The town was besieged and plundered by Irish rebels, including the Earl of Castlehaven and Lord Mountgarret, during the 1641 rebellion. When the castle and town surrendered much was robbed, including cattle, sheep and cloth. Remarkably, this information survives to us through an account from a native American Patagonian from present day southern Argentina/Chile 'but now a Christian' who had been a servant to Captain Richard Steele for twenty years and lived in Ballinakill.

Landmarks

The town square features a monument to men who died in the 1798 rebellion. The monument was erected in 1898. In 1998 a ceremony was held in Ballinakill to mark the bicentenary of the deaths.

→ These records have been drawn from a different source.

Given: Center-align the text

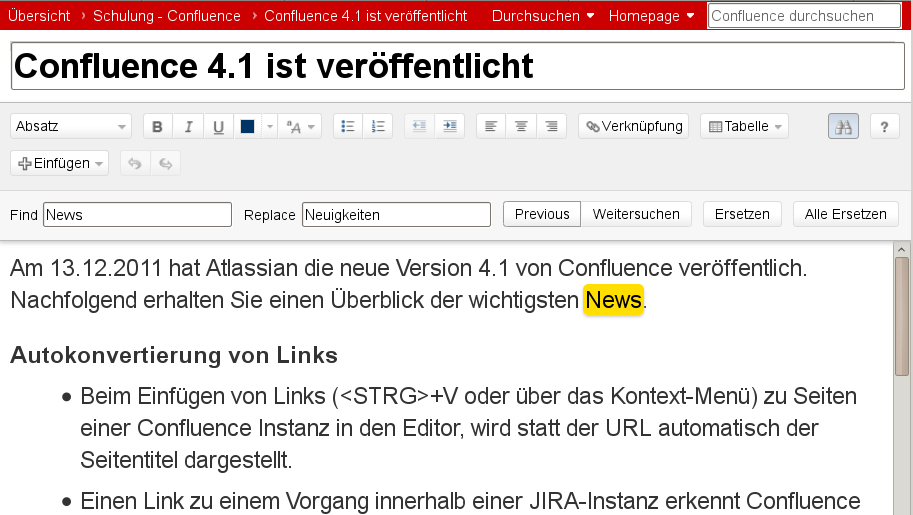Looking at the screenshot, I should click(x=521, y=126).
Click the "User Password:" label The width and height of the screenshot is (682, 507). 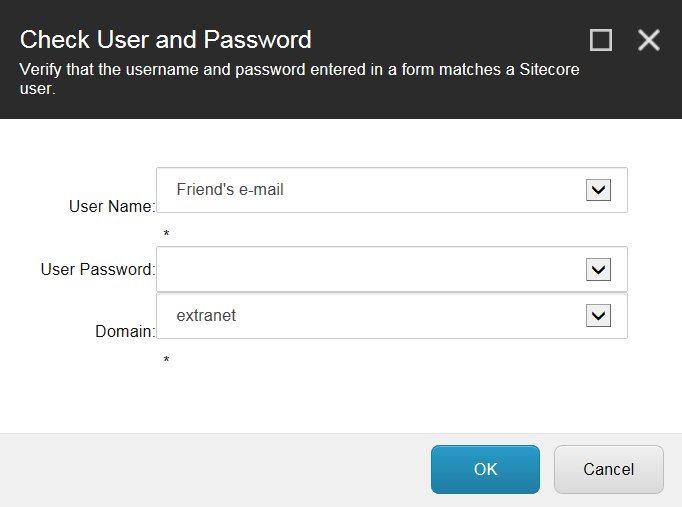[x=98, y=269]
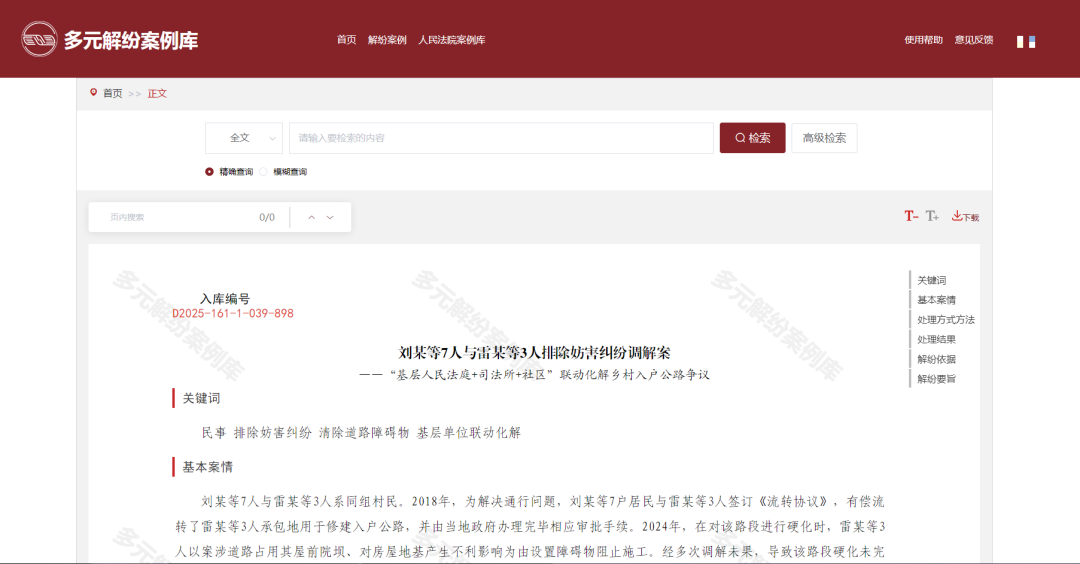This screenshot has height=564, width=1080.
Task: Jump to the next in-page search match
Action: tap(330, 217)
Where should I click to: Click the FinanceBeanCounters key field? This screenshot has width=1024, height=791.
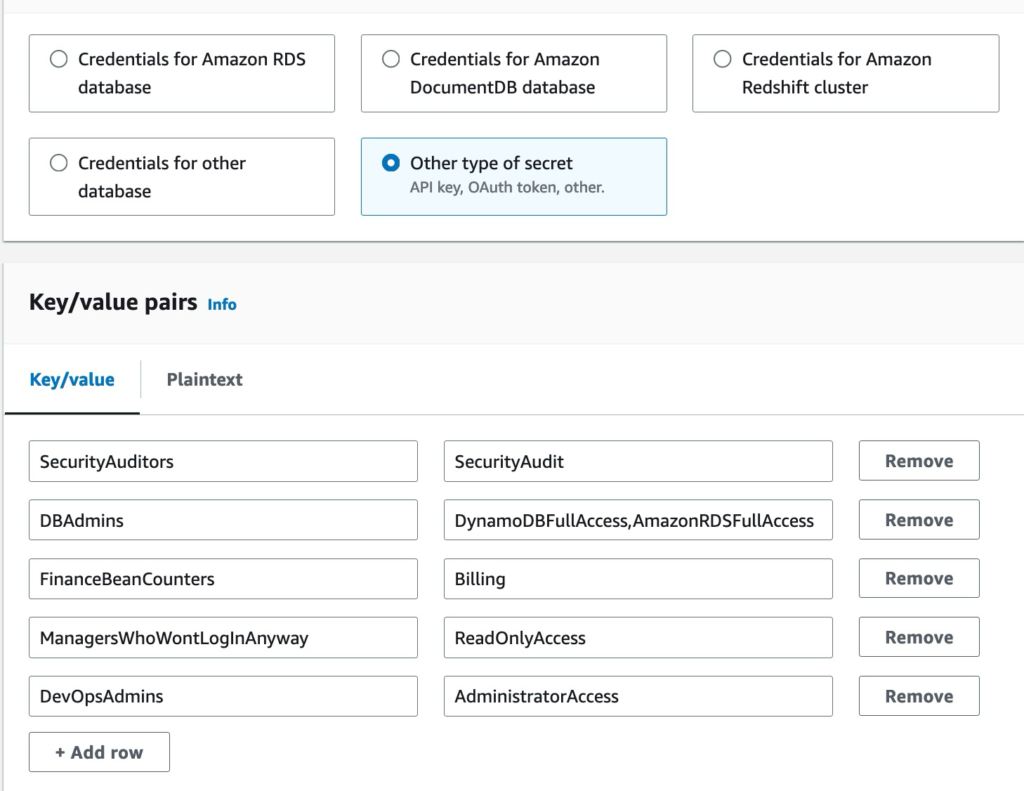point(223,579)
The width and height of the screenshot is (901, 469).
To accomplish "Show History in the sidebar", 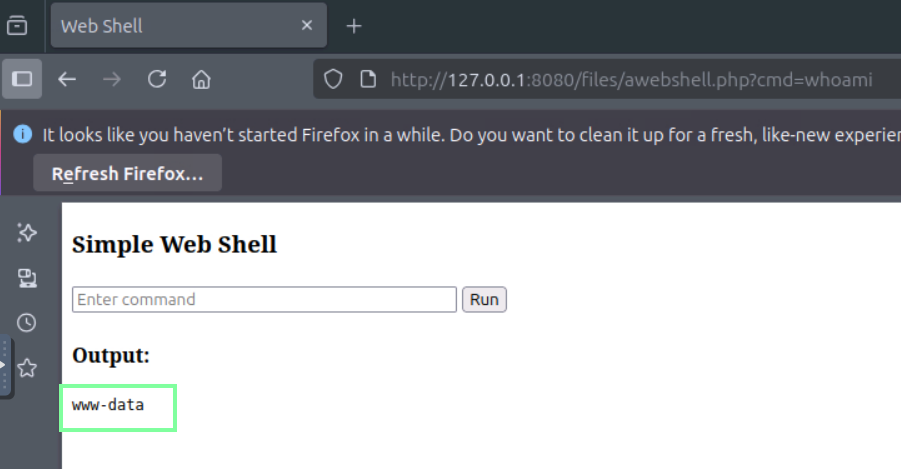I will pos(27,322).
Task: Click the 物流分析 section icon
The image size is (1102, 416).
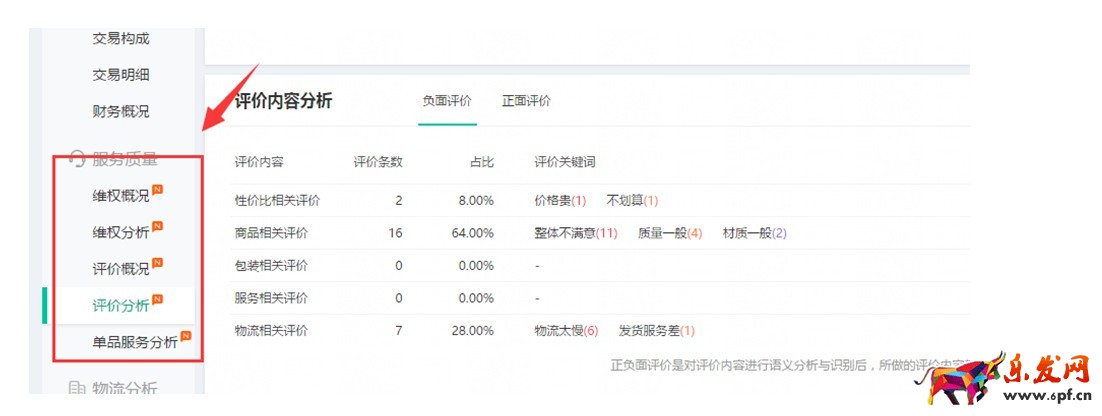Action: [x=76, y=388]
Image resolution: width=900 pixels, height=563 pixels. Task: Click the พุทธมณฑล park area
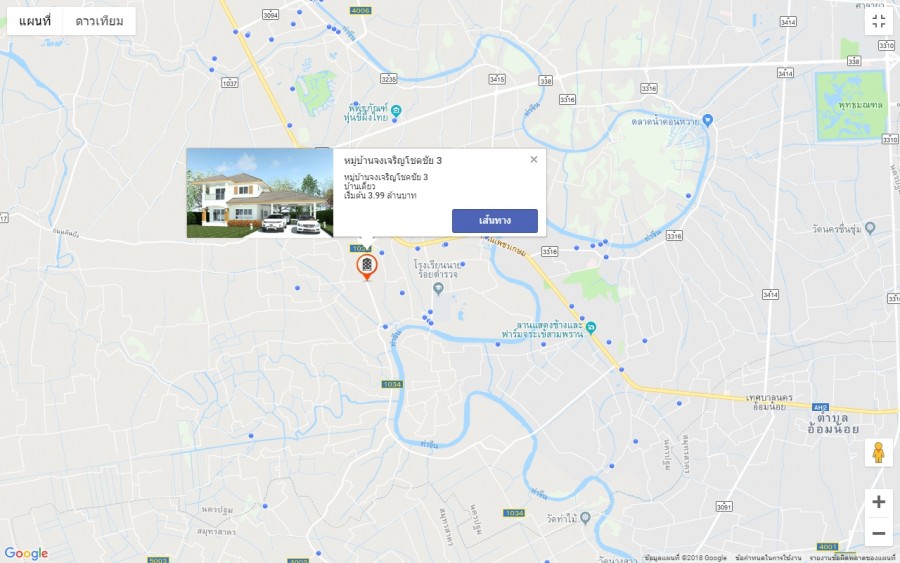pyautogui.click(x=851, y=106)
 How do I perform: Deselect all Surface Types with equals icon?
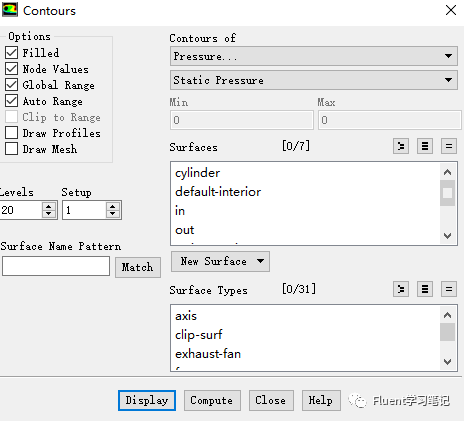(x=449, y=289)
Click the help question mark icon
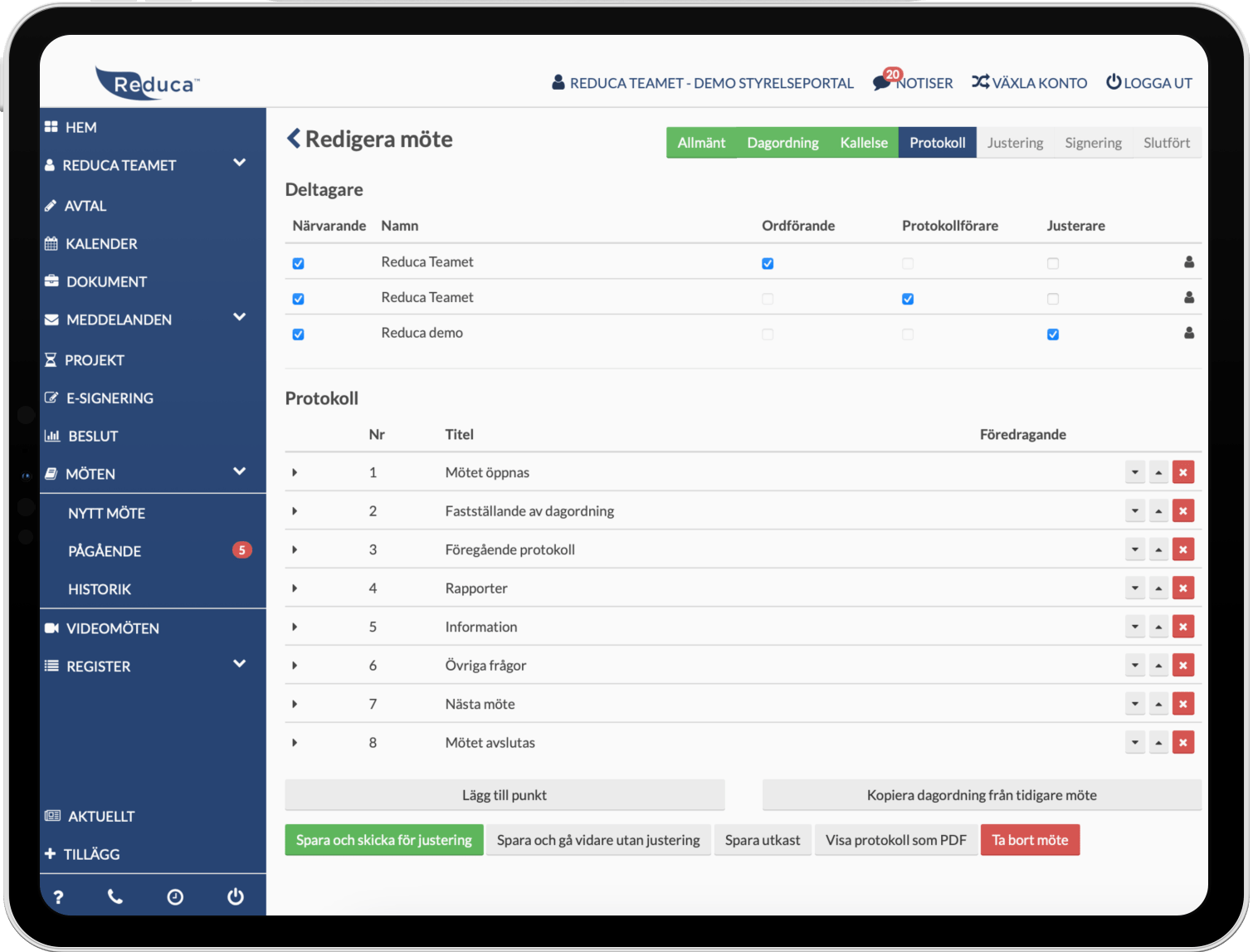 coord(58,896)
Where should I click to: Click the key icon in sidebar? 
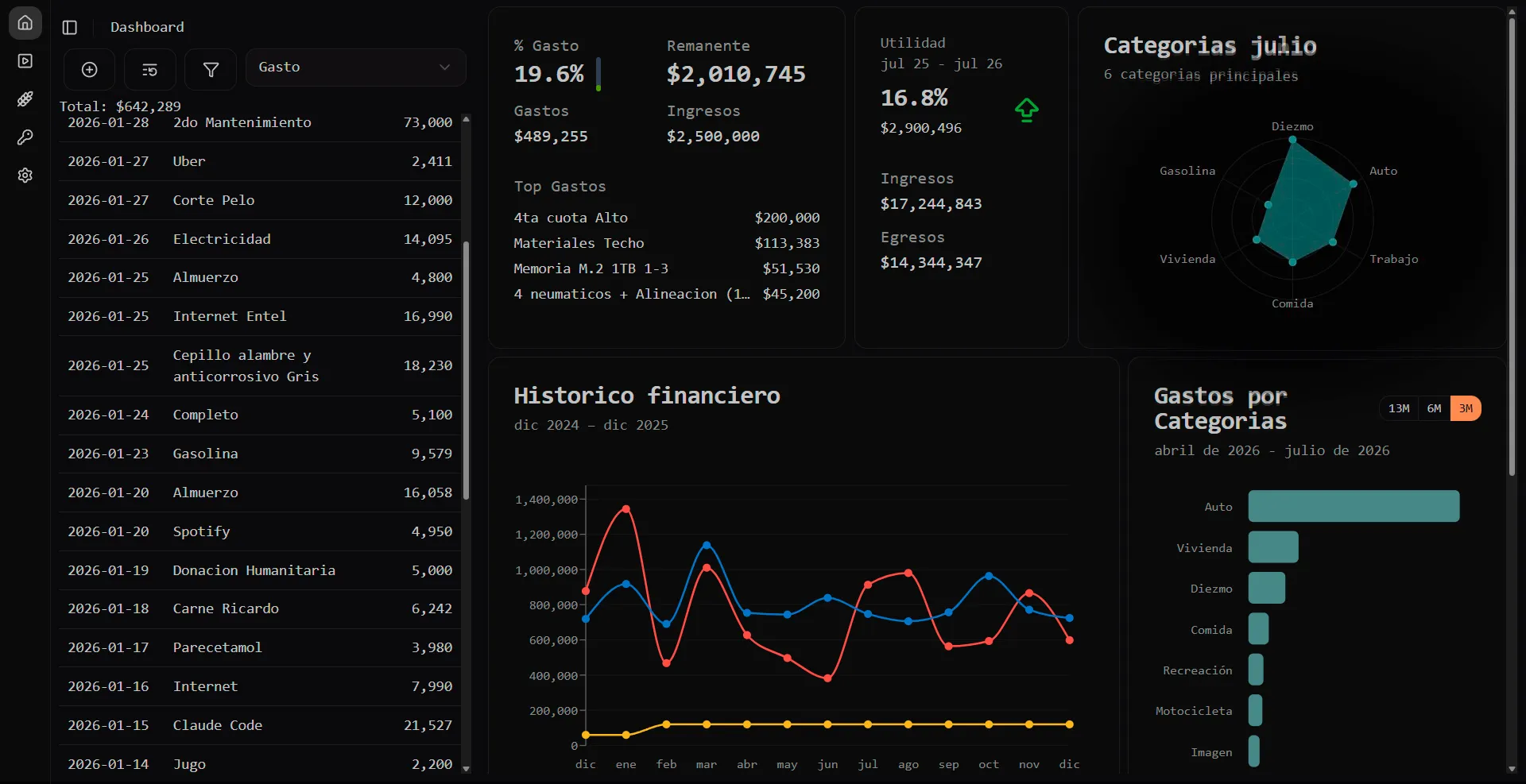tap(25, 137)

Heywood House Gardens, located just north of Ballinakill, is a formal garden on the former Heywood Estate which was designed by Edwin Lutyens and Gertrude Jekyll in the early 20th century. The gardens are now managed by the Office of Public Works and open to the public.

Sport
Ballinakill GAA and Spink GAA are local Gaelic Athletic Association clubs.

See also
 List of towns and villages in Ireland

References

Further reading

 Ballinakill: A Journey through Time by Ger Dunphy and Christy O'Shea (2002)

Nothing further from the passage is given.